» **What is being asked**
Add 45 to every coordinate in the answers, and write out the items again with their requests. Begin at the start of the items and stop after the line that has "(x=942, y=472)". Leave the pictures out.
··········
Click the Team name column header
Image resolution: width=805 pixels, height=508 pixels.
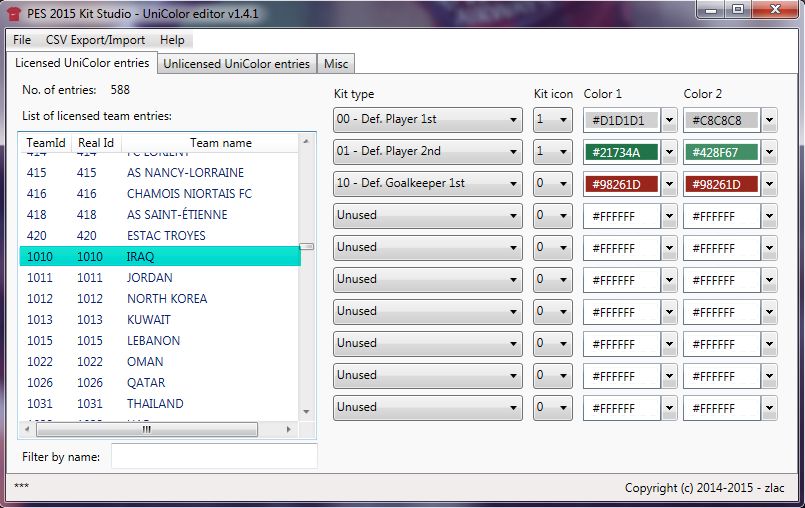click(221, 143)
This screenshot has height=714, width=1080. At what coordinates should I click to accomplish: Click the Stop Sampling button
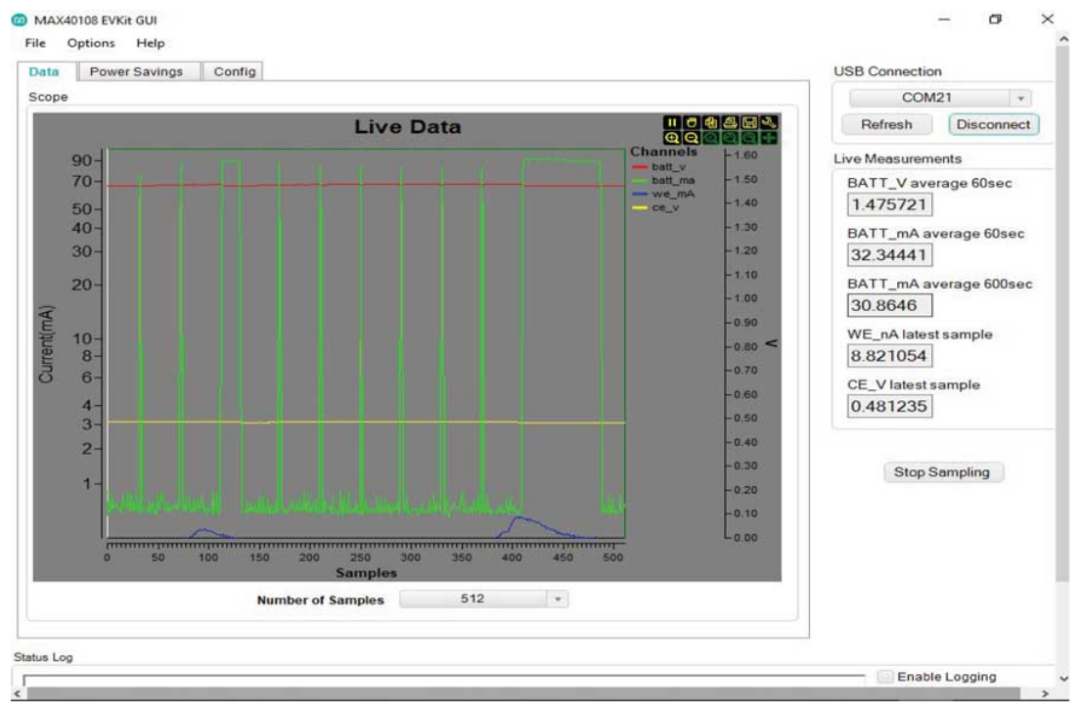(x=942, y=472)
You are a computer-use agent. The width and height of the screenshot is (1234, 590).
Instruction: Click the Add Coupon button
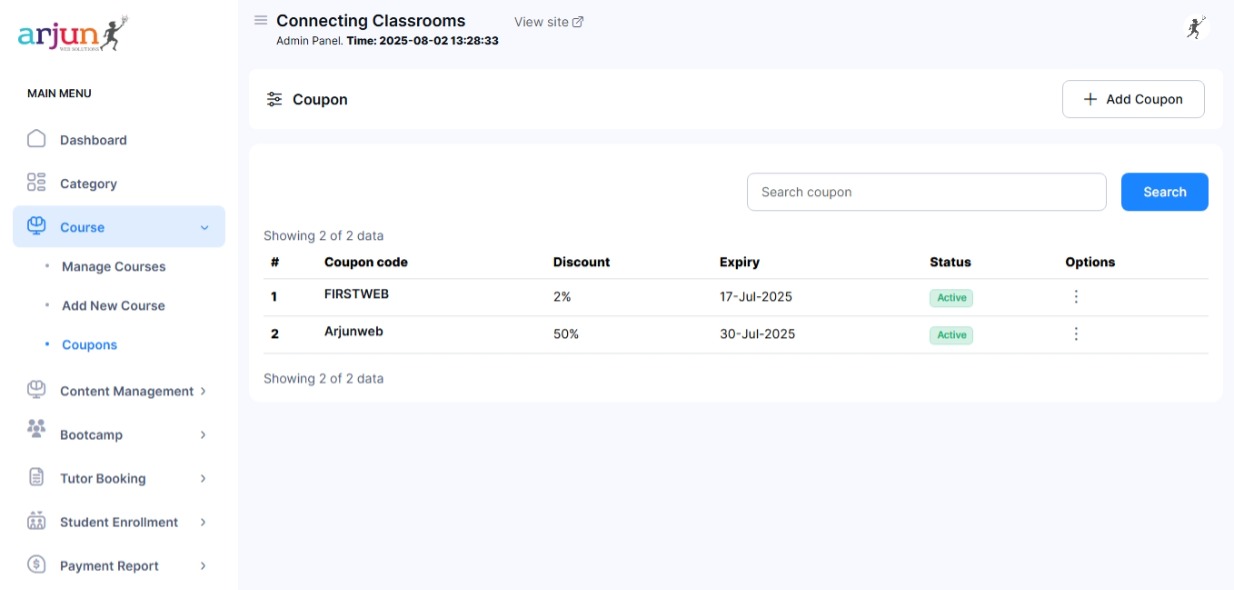[1133, 99]
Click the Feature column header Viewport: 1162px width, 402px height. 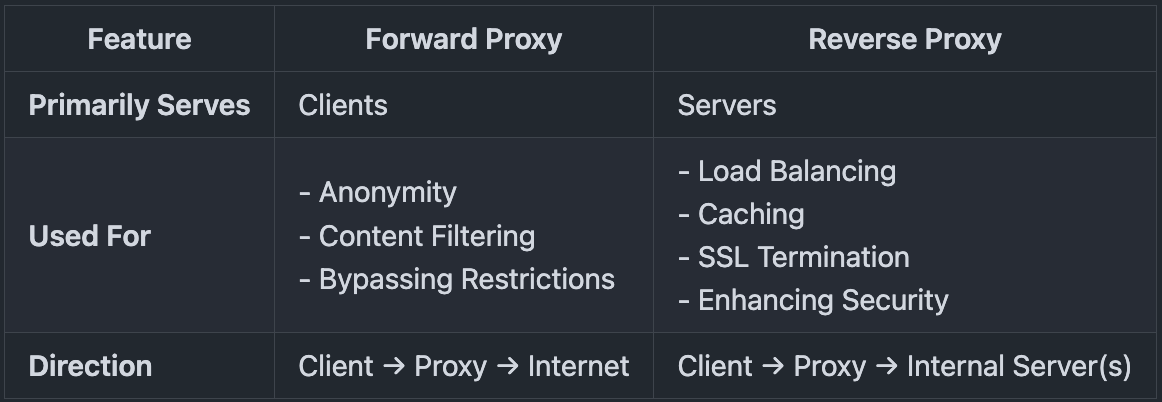tap(139, 40)
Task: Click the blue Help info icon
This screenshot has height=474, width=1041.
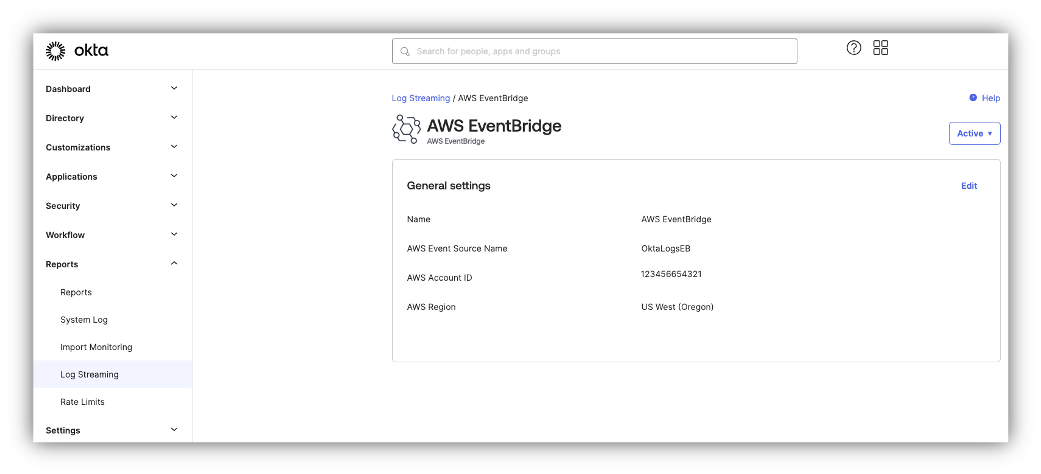Action: [973, 98]
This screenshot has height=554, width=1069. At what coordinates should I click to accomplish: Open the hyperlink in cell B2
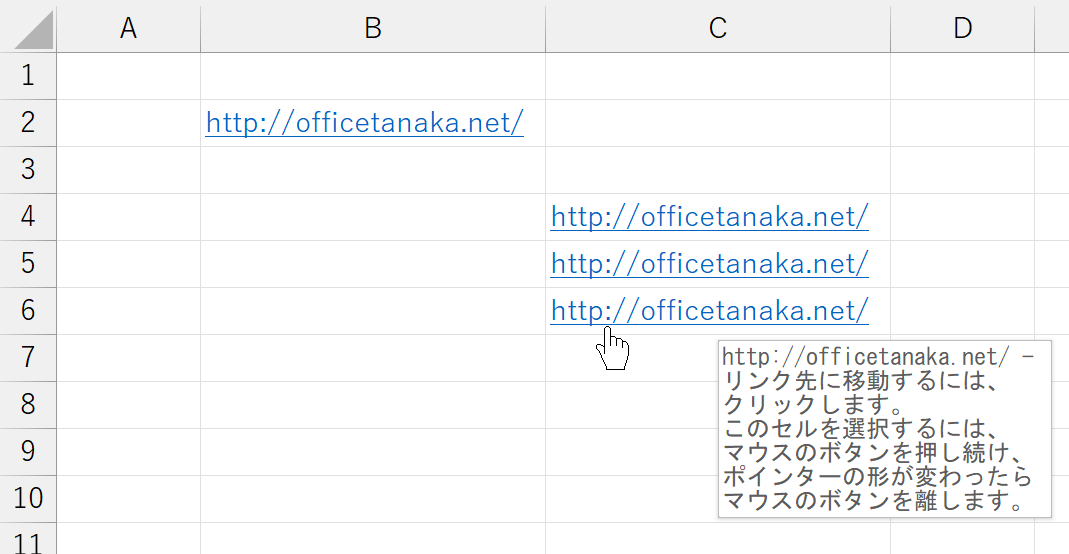[x=365, y=123]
··········
» **Right answer**
Click the Team name column header
Image resolution: width=805 pixels, height=508 pixels.
click(266, 188)
This screenshot has height=714, width=1080. At what coordinates should I click to accomplish: Click the Stop Sampling button
(x=987, y=517)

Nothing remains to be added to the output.